**Given instruction:** Please format each line of the material below as a Markdown table with the columns Row and Line, numbering the rows and leaving out blank lines.

Rows of pointing data:

+-------+

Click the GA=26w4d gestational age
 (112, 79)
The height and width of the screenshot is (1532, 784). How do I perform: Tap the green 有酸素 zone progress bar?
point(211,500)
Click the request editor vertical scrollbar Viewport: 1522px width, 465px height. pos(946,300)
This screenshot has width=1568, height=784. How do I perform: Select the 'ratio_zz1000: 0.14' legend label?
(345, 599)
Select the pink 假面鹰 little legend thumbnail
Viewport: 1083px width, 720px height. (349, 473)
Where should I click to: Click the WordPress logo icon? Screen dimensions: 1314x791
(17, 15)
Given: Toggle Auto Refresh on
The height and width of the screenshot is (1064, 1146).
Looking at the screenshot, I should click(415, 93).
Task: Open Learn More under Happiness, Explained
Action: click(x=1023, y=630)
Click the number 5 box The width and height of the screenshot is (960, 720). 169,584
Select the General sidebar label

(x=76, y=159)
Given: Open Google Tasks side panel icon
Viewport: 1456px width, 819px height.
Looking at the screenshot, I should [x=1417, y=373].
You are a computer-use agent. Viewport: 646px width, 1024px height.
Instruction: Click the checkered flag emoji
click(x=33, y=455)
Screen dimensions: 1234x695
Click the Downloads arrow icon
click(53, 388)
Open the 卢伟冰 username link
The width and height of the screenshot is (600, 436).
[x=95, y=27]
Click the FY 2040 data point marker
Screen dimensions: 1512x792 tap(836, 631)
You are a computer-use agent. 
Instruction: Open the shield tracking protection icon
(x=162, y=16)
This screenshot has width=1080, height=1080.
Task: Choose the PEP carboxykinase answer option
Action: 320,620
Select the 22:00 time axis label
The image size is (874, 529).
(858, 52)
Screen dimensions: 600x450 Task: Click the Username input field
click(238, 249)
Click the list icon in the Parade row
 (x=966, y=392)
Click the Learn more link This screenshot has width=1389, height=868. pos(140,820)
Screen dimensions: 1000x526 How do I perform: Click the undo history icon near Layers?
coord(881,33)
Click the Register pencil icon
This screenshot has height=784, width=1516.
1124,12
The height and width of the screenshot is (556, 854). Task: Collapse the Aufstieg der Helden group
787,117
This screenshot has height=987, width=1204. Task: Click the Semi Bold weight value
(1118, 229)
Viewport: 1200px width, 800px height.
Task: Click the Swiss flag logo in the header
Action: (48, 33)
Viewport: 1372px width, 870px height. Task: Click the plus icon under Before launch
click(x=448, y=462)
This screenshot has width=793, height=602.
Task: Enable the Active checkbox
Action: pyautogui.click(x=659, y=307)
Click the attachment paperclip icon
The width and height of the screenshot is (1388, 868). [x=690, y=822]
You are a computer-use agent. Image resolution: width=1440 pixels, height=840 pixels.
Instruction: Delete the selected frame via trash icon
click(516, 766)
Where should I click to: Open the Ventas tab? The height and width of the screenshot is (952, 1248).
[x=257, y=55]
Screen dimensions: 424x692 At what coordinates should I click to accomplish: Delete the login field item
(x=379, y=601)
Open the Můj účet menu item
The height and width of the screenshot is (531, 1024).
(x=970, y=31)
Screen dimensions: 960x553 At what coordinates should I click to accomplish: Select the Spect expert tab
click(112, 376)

+-------+

**Right answer:**
| Row | Line |
|---|---|
| 1 | Click the GA=26w4d gestational age |
| 2 |  (112, 79) |
| 3 | The height and width of the screenshot is (1532, 784). How do I perform: Tap the green 有酸素 zone progress bar? |
| 4 | point(211,500) |
| 5 | Click the request editor vertical scrollbar Viewport: 1522px width, 465px height. pos(946,300) |
| 6 | This screenshot has width=1568, height=784. How do I perform: Select the 'ratio_zz1000: 0.14' legend label? |
| 7 | (345, 599) |
| 8 | Select the pink 假面鹰 little legend thumbnail |
| 9 | Viewport: 1083px width, 720px height. (349, 473) |
| 10 | Where should I click to: Click the WordPress logo icon? Screen dimensions: 1314x791 |
| 11 | (17, 15) |
| 12 | Given: Toggle Auto Refresh on |
| 13 | The height and width of the screenshot is (1064, 1146). |
| 14 | Looking at the screenshot, I should click(415, 93). |
| 15 | Task: Open Learn More under Happiness, Explained |
| 16 | Action: click(x=1023, y=630) |
| 17 | Click the number 5 box The width and height of the screenshot is (960, 720). 169,584 |
| 18 | Select the General sidebar label |
| 19 | (x=76, y=159) |
| 20 | Given: Open Google Tasks side panel icon |
| 21 | Viewport: 1456px width, 819px height. |
| 22 | Looking at the screenshot, I should [x=1417, y=373]. |
| 23 | You are a computer-use agent. Viewport: 646px width, 1024px height. |
| 24 | Instruction: Click the checkered flag emoji |
| 25 | click(x=33, y=455) |
| 26 | Screen dimensions: 1234x695 |
| 27 | Click the Downloads arrow icon |
| 28 | click(53, 388) |
| 29 | Open the 卢伟冰 username link |
| 30 | The width and height of the screenshot is (600, 436). |
| 31 | [x=95, y=27] |
| 32 | Click the FY 2040 data point marker |
| 33 | Screen dimensions: 1512x792 tap(836, 631) |
| 34 | You are a computer-use agent.  |
| 35 | Instruction: Open the shield tracking protection icon |
| 36 | (x=162, y=16) |
| 37 | This screenshot has width=1080, height=1080. |
| 38 | Task: Choose the PEP carboxykinase answer option |
| 39 | Action: 320,620 |
| 40 | Select the 22:00 time axis label |
| 41 | The image size is (874, 529). |
| 42 | (858, 52) |
| 43 | Screen dimensions: 600x450 Task: Click the Username input field |
| 44 | click(238, 249) |
| 45 | Click the list icon in the Parade row |
| 46 |  (x=966, y=392) |
| 47 | Click the Learn more link This screenshot has width=1389, height=868. pos(140,820) |
| 48 | Screen dimensions: 1000x526 How do I perform: Click the undo history icon near Layers? |
| 49 | coord(881,33) |
| 50 | Click the Register pencil icon |
| 51 | This screenshot has height=784, width=1516. |
| 52 | 1124,12 |
| 53 | The height and width of the screenshot is (556, 854). Task: Collapse the Aufstieg der Helden group |
| 54 | 787,117 |
| 55 | This screenshot has height=987, width=1204. Task: Click the Semi Bold weight value |
| 56 | (1118, 229) |
| 57 | Viewport: 1200px width, 800px height. |
| 58 | Task: Click the Swiss flag logo in the header |
| 59 | Action: (48, 33) |
| 60 | Viewport: 1372px width, 870px height. Task: Click the plus icon under Before launch |
| 61 | click(x=448, y=462) |
| 62 | This screenshot has width=793, height=602. |
| 63 | Task: Enable the Active checkbox |
| 64 | Action: pyautogui.click(x=659, y=307) |
| 65 | Click the attachment paperclip icon |
| 66 | The width and height of the screenshot is (1388, 868). [x=690, y=822] |
| 67 | You are a computer-use agent. Image resolution: width=1440 pixels, height=840 pixels. |
| 68 | Instruction: Delete the selected frame via trash icon |
| 69 | click(516, 766) |
| 70 | Where should I click to: Open the Ventas tab? The height and width of the screenshot is (952, 1248). |
| 71 | [x=257, y=55] |
| 72 | Screen dimensions: 424x692 At what coordinates should I click to accomplish: Delete the login field item |
| 73 | (x=379, y=601) |
| 74 | Open the Můj účet menu item |
| 75 | The height and width of the screenshot is (531, 1024). |
| 76 | (x=970, y=31) |
| 77 | Screen dimensions: 960x553 At what coordinates should I click to accomplish: Select the Spect expert tab |
| 78 | click(112, 376) |